**Exercise objective**
What you return should match every entry, character for character.

**Supplied records**
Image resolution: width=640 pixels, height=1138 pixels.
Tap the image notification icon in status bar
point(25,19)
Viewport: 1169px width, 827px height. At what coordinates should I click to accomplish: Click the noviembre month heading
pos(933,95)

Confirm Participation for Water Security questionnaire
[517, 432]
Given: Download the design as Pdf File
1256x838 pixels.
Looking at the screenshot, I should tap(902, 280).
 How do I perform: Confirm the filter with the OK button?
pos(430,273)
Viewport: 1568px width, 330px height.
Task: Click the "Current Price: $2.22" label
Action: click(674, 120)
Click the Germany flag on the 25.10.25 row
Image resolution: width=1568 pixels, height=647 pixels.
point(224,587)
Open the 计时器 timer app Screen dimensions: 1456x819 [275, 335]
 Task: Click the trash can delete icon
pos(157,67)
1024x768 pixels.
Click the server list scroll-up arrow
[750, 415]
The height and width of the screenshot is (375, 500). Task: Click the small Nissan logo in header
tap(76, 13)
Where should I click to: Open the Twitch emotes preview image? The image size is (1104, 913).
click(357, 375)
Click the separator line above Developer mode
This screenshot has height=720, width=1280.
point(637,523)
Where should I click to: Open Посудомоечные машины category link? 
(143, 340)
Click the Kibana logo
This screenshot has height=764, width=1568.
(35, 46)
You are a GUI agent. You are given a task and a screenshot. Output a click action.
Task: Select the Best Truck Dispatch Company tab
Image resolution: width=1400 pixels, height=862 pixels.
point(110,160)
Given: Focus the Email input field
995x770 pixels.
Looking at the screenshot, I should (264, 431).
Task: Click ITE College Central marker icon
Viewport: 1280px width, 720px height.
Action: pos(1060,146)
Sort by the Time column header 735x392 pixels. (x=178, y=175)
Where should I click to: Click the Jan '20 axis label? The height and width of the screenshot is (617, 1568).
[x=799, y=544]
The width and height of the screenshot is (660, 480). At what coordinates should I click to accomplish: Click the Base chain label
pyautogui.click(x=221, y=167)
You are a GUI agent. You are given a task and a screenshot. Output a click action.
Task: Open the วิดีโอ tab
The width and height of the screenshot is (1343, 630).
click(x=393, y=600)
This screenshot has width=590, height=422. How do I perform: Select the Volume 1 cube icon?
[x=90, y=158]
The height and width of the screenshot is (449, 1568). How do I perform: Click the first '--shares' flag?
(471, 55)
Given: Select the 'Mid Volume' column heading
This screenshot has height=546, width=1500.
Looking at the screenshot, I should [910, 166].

**Written answer**
Image resolution: width=640 pixels, height=1138 pixels.
Tap the image notification icon in status bar
point(25,19)
Viewport: 1169px width, 827px height. At what coordinates should I click to accomplish: Click the noviembre month heading
pos(933,95)

Confirm Participation for Water Security questionnaire
[517, 432]
Given: Download the design as Pdf File
1256x838 pixels.
Looking at the screenshot, I should tap(902, 280).
 How do I perform: Confirm the filter with the OK button?
pos(430,273)
Viewport: 1568px width, 330px height.
Task: Click the "Current Price: $2.22" label
Action: click(674, 120)
Click the Germany flag on the 25.10.25 row
Image resolution: width=1568 pixels, height=647 pixels.
point(224,587)
Open the 计时器 timer app Screen dimensions: 1456x819 [275, 335]
 Task: Click the trash can delete icon
pos(157,67)
1024x768 pixels.
Click the server list scroll-up arrow
[750, 415]
The height and width of the screenshot is (375, 500). Task: Click the small Nissan logo in header
tap(76, 13)
Where should I click to: Open the Twitch emotes preview image? The image size is (1104, 913).
click(357, 375)
Click the separator line above Developer mode
This screenshot has height=720, width=1280.
point(637,523)
Where should I click to: Open Посудомоечные машины category link? 
(143, 340)
Click the Kibana logo
This screenshot has height=764, width=1568.
(35, 46)
You are a GUI agent. You are given a task and a screenshot. Output a click action.
Task: Select the Best Truck Dispatch Company tab
Image resolution: width=1400 pixels, height=862 pixels.
point(110,160)
Given: Focus the Email input field
995x770 pixels.
Looking at the screenshot, I should (264, 431).
Task: Click ITE College Central marker icon
Viewport: 1280px width, 720px height.
Action: pos(1060,146)
Sort by the Time column header 735x392 pixels. (x=178, y=175)
Where should I click to: Click the Jan '20 axis label? The height and width of the screenshot is (617, 1568).
[x=799, y=544]
The width and height of the screenshot is (660, 480). At what coordinates should I click to accomplish: Click the Base chain label
pyautogui.click(x=221, y=167)
You are a GUI agent. You are given a task and a screenshot. Output a click action.
Task: Open the วิดีโอ tab
The width and height of the screenshot is (1343, 630).
click(x=393, y=600)
This screenshot has width=590, height=422. How do I perform: Select the Volume 1 cube icon?
[x=90, y=158]
The height and width of the screenshot is (449, 1568). How do I perform: Click the first '--shares' flag?
(471, 55)
Given: Select the 'Mid Volume' column heading
This screenshot has height=546, width=1500.
Looking at the screenshot, I should [910, 166].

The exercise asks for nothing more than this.